In its earliest days (1630s) Boston was called "Trimountain," for the three hills on the Shawmut peninsula around which the settlement was built.
At that time Trimountain was almost an island, connected to the mainland only by the narrow natural causeway called "Boston Neck."
Boston was the first large colonial town in British North America, first in resistance to British measures that brought on the Revolutionary War, and first in learning, science and culture during the 19th and early 20th centuries.
Creating New England
The pattern of arriving by ship in Boston and then pushing on into the hills beyond was to be a permanent feature of New England life. Much of New England was settled in this way.
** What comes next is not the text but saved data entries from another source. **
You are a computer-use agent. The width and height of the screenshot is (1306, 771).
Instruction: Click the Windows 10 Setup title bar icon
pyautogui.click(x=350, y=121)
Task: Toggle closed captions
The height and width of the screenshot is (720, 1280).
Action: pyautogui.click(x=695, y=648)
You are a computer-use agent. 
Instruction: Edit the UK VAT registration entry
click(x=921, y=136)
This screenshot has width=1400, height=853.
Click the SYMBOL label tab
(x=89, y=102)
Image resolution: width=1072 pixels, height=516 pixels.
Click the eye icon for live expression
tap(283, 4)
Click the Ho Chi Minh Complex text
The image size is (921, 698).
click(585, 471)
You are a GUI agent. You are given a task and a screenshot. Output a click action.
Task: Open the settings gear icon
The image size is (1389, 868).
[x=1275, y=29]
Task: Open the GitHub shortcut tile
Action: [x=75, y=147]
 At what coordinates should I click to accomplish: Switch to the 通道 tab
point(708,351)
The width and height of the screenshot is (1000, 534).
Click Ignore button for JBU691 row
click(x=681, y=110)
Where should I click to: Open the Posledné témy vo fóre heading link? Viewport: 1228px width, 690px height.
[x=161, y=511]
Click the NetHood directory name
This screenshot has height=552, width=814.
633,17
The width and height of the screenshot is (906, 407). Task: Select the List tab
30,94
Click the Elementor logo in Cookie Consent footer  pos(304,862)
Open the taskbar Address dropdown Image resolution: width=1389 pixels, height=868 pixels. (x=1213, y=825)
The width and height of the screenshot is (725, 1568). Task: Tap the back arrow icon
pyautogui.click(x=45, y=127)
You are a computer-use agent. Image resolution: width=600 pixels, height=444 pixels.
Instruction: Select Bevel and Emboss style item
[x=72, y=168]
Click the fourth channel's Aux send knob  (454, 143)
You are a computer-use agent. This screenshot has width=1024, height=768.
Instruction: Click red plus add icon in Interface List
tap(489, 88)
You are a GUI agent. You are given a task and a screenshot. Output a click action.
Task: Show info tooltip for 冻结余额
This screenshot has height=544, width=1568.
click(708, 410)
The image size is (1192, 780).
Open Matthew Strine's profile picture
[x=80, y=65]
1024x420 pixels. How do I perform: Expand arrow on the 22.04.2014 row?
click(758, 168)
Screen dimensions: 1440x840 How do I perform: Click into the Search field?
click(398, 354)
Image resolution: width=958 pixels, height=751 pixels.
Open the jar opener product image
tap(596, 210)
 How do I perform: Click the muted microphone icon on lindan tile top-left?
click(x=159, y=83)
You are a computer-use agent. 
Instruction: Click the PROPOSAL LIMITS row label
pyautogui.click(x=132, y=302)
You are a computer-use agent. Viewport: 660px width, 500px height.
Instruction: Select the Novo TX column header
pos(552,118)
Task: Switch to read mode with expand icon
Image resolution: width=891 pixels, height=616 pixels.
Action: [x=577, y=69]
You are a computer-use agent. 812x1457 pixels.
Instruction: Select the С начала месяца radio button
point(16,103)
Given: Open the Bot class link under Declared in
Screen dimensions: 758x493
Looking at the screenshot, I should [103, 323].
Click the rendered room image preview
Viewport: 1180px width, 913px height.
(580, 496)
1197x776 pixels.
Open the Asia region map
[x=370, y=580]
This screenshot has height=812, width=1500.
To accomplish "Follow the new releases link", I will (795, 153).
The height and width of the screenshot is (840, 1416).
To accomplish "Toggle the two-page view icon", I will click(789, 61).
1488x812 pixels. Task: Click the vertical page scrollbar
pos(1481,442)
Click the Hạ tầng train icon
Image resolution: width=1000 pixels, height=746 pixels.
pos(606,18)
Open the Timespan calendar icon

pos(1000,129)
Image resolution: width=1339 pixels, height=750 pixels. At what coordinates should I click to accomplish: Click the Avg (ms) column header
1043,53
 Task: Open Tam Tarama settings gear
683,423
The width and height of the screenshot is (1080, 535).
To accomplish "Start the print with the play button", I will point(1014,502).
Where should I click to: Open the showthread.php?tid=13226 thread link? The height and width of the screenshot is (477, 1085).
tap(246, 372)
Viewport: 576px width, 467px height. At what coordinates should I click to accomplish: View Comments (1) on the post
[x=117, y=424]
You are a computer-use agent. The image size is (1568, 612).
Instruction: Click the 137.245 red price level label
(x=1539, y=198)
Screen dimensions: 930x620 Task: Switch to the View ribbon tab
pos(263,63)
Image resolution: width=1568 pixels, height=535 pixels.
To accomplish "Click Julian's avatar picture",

Thomas Hooker set out from Cambridge MA in 1636 to found Hartford CT, and about the same time Roger Williams fled Boston to found Providence RI.
Consequently, today Boston is a rich mixture of ethnic neighborhoods, almost a little United Nations, from Chinatown to the Italian neighborhood of the North End and Irish South Boston.
Revolutionary Boston
During the Revolutionary War, Boston was the site of a signal strategic victory by General George Washington at Dorchester Heights when, silently in the dead of night, Continental Army troops moved cannons into position on the hill to threaten British-held Boston. The British evacuated the city without the Continentals ever having to fire a shot.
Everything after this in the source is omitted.